>> START

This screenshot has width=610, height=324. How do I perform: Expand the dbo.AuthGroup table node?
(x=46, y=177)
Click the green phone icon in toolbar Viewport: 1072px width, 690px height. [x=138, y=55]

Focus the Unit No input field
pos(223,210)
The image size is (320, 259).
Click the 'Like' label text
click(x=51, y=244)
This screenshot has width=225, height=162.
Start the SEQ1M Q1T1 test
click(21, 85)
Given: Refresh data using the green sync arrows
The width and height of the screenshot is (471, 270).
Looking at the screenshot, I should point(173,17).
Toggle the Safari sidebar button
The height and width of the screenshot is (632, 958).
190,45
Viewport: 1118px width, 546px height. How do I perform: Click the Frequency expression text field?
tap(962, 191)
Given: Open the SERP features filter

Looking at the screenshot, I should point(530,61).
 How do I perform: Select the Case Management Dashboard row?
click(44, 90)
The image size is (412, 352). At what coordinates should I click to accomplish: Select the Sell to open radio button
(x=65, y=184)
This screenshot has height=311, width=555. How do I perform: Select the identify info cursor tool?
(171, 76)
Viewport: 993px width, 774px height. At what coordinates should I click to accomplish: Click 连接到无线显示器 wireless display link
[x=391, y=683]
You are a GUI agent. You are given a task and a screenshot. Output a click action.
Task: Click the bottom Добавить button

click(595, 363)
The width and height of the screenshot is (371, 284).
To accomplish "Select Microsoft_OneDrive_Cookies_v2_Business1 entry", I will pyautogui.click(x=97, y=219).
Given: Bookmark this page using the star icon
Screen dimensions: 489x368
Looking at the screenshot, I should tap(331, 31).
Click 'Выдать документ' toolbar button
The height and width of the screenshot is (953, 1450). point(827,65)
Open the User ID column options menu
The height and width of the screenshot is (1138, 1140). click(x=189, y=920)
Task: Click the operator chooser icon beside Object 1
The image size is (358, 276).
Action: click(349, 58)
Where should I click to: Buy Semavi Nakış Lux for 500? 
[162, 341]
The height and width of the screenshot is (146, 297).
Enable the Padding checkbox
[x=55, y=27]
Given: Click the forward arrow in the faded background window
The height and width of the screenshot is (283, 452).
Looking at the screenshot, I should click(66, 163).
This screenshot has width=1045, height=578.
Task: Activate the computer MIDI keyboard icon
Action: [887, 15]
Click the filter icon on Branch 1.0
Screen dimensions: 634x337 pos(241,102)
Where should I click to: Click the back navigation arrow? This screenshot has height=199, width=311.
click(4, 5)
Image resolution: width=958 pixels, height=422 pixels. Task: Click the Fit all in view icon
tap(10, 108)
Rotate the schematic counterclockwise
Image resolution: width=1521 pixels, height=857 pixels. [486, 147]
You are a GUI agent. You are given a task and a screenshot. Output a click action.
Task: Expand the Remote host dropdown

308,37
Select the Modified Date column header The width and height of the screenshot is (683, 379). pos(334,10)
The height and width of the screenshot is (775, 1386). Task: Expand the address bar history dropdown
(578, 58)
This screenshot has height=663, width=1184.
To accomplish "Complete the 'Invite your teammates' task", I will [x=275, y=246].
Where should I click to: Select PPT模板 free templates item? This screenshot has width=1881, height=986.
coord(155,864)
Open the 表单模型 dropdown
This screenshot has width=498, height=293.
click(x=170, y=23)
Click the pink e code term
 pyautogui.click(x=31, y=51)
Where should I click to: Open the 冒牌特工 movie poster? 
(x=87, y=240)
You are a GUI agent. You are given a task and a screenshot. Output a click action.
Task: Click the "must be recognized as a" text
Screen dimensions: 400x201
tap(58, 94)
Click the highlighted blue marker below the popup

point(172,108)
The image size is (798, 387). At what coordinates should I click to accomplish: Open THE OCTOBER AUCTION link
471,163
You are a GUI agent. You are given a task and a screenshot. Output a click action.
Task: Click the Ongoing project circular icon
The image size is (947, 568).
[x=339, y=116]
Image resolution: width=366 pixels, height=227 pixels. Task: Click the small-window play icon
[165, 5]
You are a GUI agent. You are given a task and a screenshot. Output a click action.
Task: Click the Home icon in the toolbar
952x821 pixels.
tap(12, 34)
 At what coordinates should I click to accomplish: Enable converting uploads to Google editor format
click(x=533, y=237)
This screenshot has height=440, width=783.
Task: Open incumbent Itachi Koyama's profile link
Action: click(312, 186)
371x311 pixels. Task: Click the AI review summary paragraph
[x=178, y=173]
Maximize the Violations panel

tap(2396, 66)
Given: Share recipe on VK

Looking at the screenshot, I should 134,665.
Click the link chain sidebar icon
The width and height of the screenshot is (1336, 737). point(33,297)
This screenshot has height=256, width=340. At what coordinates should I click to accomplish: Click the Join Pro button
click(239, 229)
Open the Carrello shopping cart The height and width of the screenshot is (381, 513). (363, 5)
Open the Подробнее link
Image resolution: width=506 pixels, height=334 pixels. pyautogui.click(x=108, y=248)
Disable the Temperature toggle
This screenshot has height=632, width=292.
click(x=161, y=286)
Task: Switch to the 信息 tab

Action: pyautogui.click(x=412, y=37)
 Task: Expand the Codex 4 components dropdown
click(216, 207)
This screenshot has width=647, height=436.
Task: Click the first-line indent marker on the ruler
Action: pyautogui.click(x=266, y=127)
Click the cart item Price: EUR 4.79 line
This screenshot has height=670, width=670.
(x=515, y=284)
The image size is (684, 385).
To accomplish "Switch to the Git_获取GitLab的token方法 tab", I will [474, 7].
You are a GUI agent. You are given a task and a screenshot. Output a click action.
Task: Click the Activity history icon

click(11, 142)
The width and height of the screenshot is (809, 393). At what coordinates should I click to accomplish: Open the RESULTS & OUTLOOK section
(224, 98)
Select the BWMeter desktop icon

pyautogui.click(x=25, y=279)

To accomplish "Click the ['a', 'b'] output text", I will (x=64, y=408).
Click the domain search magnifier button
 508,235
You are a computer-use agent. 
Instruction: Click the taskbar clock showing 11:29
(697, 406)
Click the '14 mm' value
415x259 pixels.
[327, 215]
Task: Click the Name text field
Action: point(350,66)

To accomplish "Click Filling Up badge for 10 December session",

>> END

→ **Exercise task**
Please give every line of the records above as a JSON list of strings, one string per line, with blank lines left out.

→ **Result of the task**
[
  "This screenshot has width=610, height=324. How do I perform: Expand the dbo.AuthGroup table node?",
  "(x=46, y=177)",
  "Click the green phone icon in toolbar Viewport: 1072px width, 690px height. [x=138, y=55]",
  "Focus the Unit No input field",
  "pos(223,210)",
  "The image size is (320, 259).",
  "Click the 'Like' label text",
  "click(x=51, y=244)",
  "This screenshot has width=225, height=162.",
  "Start the SEQ1M Q1T1 test",
  "click(21, 85)",
  "Given: Refresh data using the green sync arrows",
  "The width and height of the screenshot is (471, 270).",
  "Looking at the screenshot, I should point(173,17).",
  "Toggle the Safari sidebar button",
  "The height and width of the screenshot is (632, 958).",
  "190,45",
  "Viewport: 1118px width, 546px height. How do I perform: Click the Frequency expression text field?",
  "tap(962, 191)",
  "Given: Open the SERP features filter",
  "Looking at the screenshot, I should point(530,61).",
  " How do I perform: Select the Case Management Dashboard row?",
  "click(44, 90)",
  "The image size is (412, 352). At what coordinates should I click to accomplish: Select the Sell to open radio button",
  "(x=65, y=184)",
  "This screenshot has height=311, width=555. How do I perform: Select the identify info cursor tool?",
  "(171, 76)",
  "Viewport: 993px width, 774px height. At what coordinates should I click to accomplish: Click 连接到无线显示器 wireless display link",
  "[x=391, y=683]",
  "You are a GUI agent. You are given a task and a screenshot. Output a click action.",
  "Task: Click the bottom Добавить button",
  "click(595, 363)",
  "The width and height of the screenshot is (371, 284).",
  "To accomplish \"Select Microsoft_OneDrive_Cookies_v2_Business1 entry\", I will pyautogui.click(x=97, y=219).",
  "Given: Bookmark this page using the star icon",
  "Screen dimensions: 489x368",
  "Looking at the screenshot, I should tap(331, 31).",
  "Click 'Выдать документ' toolbar button",
  "The height and width of the screenshot is (953, 1450). point(827,65)",
  "Open the User ID column options menu",
  "The height and width of the screenshot is (1138, 1140). click(x=189, y=920)",
  "Task: Click the operator chooser icon beside Object 1",
  "The image size is (358, 276).",
  "Action: click(349, 58)",
  "Where should I click to: Buy Semavi Nakış Lux for 500? ",
  "[162, 341]",
  "The height and width of the screenshot is (146, 297).",
  "Enable the Padding checkbox",
  "[x=55, y=27]",
  "Given: Click the forward arrow in the faded background window",
  "The height and width of the screenshot is (283, 452).",
  "Looking at the screenshot, I should click(66, 163).",
  "This screenshot has width=1045, height=578.",
  "Task: Activate the computer MIDI keyboard icon",
  "Action: [887, 15]",
  "Click the filter icon on Branch 1.0",
  "Screen dimensions: 634x337 pos(241,102)",
  "Where should I click to: Click the back navigation arrow? This screenshot has height=199, width=311.",
  "click(4, 5)",
  "Image resolution: width=958 pixels, height=422 pixels. Task: Click the Fit all in view icon",
  "tap(10, 108)",
  "Rotate the schematic counterclockwise",
  "Image resolution: width=1521 pixels, height=857 pixels. [486, 147]",
  "You are a GUI agent. You are given a task and a screenshot. Output a click action.",
  "Task: Expand the Remote host dropdown",
  "308,37",
  "Select the Modified Date column header The width and height of the screenshot is (683, 379). pos(334,10)",
  "The height and width of the screenshot is (775, 1386). Task: Expand the address bar history dropdown",
  "(578, 58)",
  "This screenshot has height=663, width=1184.",
  "To accomplish \"Complete the 'Invite your teammates' task\", I will [x=275, y=246].",
  "Where should I click to: Select PPT模板 free templates item? This screenshot has width=1881, height=986.",
  "coord(155,864)",
  "Open the 表单模型 dropdown",
  "This screenshot has width=498, height=293.",
  "click(x=170, y=23)",
  "Click the pink e code term",
  " pyautogui.click(x=31, y=51)",
  "Where should I click to: Open the 冒牌特工 movie poster? ",
  "(x=87, y=240)",
  "You are a GUI agent. You are given a task and a screenshot. Output a click action.",
  "Task: Click the \"must be recognized as a\" text",
  "Screen dimensions: 400x201",
  "tap(58, 94)",
  "Click the highlighted blue marker below the popup",
  "point(172,108)",
  "The image size is (798, 387). At what coordinates should I click to accomplish: Open THE OCTOBER AUCTION link",
  "471,163",
  "You are a GUI agent. You are given a task and a screenshot. Output a click action.",
  "Task: Click the Ongoing project circular icon",
  "The image size is (947, 568).",
  "[x=339, y=116]",
  "Image resolution: width=366 pixels, height=227 pixels. Task: Click the small-window play icon",
  "[165, 5]",
  "You are a GUI agent. You are given a task and a screenshot. Output a click action.",
  "Task: Click the Home icon in the toolbar",
  "952x821 pixels.",
  "tap(12, 34)",
  " At what coordinates should I click to accomplish: Enable converting uploads to Google editor format",
  "click(x=533, y=237)",
  "This screenshot has height=440, width=783.",
  "Task: Open incumbent Itachi Koyama's profile link",
  "Action: click(312, 186)",
  "371x311 pixels. Task: Click the AI review summary paragraph",
  "[x=178, y=173]",
  "Maximize the Violations panel",
  "tap(2396, 66)",
  "Given: Share recipe on VK",
  "Looking at the screenshot, I should 134,665.",
  "Click the link chain sidebar icon",
  "The width and height of the screenshot is (1336, 737). point(33,297)",
  "This screenshot has height=256, width=340. At what coordinates should I click to accomplish: Click the Join Pro button",
  "click(239, 229)",
  "Open the Carrello shopping cart The height and width of the screenshot is (381, 513). (363, 5)",
  "Open the Подробнее link",
  "Image resolution: width=506 pixels, height=334 pixels. pyautogui.click(x=108, y=248)",
  "Disable the Temperature toggle",
  "This screenshot has height=632, width=292.",
  "click(x=161, y=286)",
  "Task: Switch to the 信息 tab",
  "Action: pyautogui.click(x=412, y=37)",
  " Task: Expand the Codex 4 components dropdown",
  "click(216, 207)",
  "This screenshot has width=647, height=436.",
  "Task: Click the first-line indent marker on the ruler",
  "Action: pyautogui.click(x=266, y=127)",
  "Click the cart item Price: EUR 4.79 line",
  "This screenshot has height=670, width=670.",
  "(x=515, y=284)",
  "The image size is (684, 385).",
  "To accomplish \"Switch to the Git_获取GitLab的token方法 tab\", I will [474, 7].",
  "You are a GUI agent. You are given a task and a screenshot. Output a click action.",
  "Task: Click the Activity history icon",
  "click(11, 142)",
  "The width and height of the screenshot is (809, 393). At what coordinates should I click to accomplish: Open the RESULTS & OUTLOOK section",
  "(224, 98)",
  "Select the BWMeter desktop icon",
  "pyautogui.click(x=25, y=279)",
  "To accomplish \"Click the ['a', 'b'] output text\", I will (x=64, y=408).",
  "Click the domain search magnifier button",
  " 508,235",
  "You are a computer-use agent. ",
  "Instruction: Click the taskbar clock showing 11:29",
  "(697, 406)",
  "Click the '14 mm' value",
  "415x259 pixels.",
  "[327, 215]",
  "Task: Click the Name text field",
  "Action: point(350,66)",
  "To accomplish \"Click Filling Up badge for 10 December session\","
]